Peter stampfte mit dem 100-t-Fafnir auf die
nächste
Kreuzung und seine Tante nahm ihn mit zwei künstlichen Blitzschlägen aus den Partikelprojektorkanonen unter Beschuss. Die hochenergetischen Entladungen lösten sich aus dem fernen Schatten ihres HauptmannOmniMechs und schlängelten sich mit schlangenhafter Eleganz über die eisglatte Straße. Ein Schuss schnitt in die rechte Seite des Fafnir, zerkochte die Kompositpanzerung und schleuderte die Metallkeramik in glühenden Klumpen auf die Straße. Der zweite zuckte rechts vorbei, verfehlte den Cestus, der Peter folgte und zertrümmerte die Glasfassade eines Bürogebäudes. Große Glasscherben regneten wie Eiszapfen auf Fahrbahn und Bürgersteig herab.

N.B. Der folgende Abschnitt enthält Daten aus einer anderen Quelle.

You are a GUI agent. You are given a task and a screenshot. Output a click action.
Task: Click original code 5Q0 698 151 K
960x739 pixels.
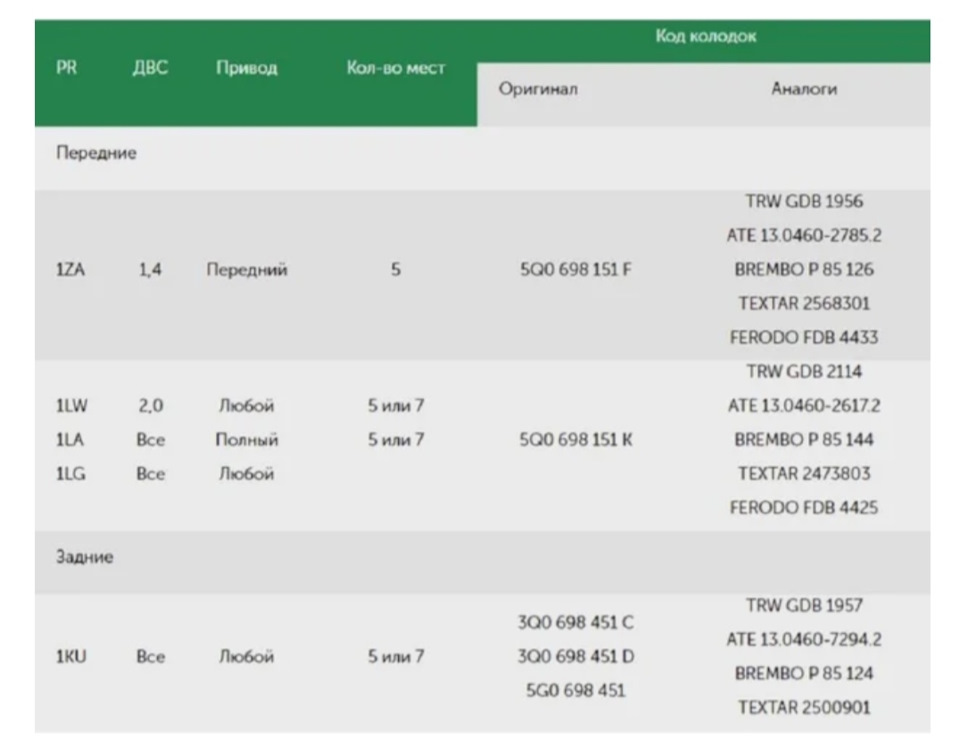(576, 440)
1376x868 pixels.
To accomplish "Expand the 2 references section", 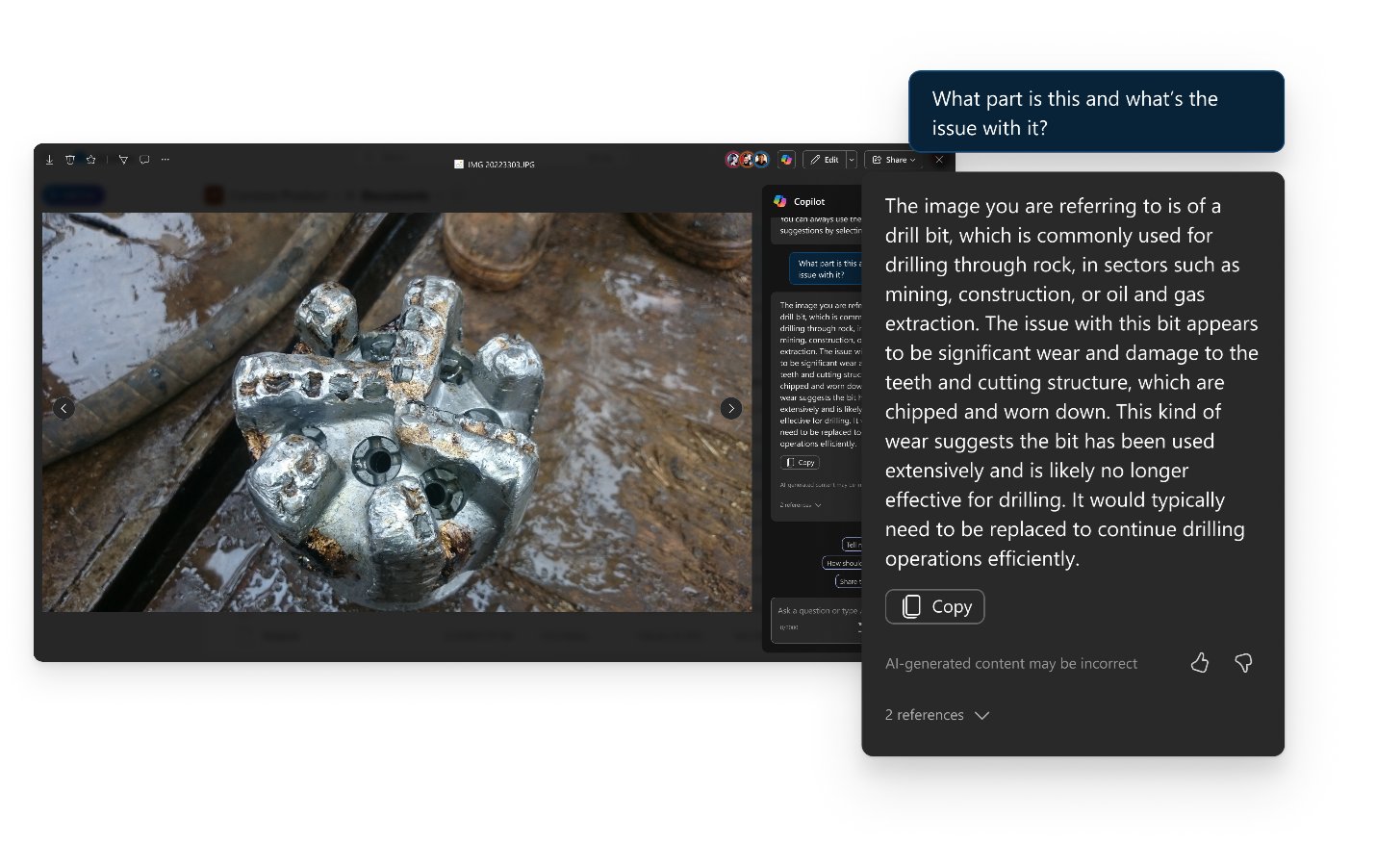I will click(937, 714).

Um Tharkad City nicht mehr als unvermeidbar zu beschädigen, feuerte Peter nach sorgfältigem Zielen nur ein schweres Gaussgeschütz ab. Die von den gigantischen Magnetspulen beschleunigte Kanonenkugel zog auf der kurzen Strecke eine beachtliche Schneewolke nach sich, bevor sie in die Schulter des Hauptmann einschlug. Im nächsten Augenblick verblasste das Sensorbild. Entweder war Nondis Omni zurückgewichen oder in eine Seitenstraße eingebogen. Schneefall und die Magnetechos von Stahlträgern naher Gebäude störten die Ortung.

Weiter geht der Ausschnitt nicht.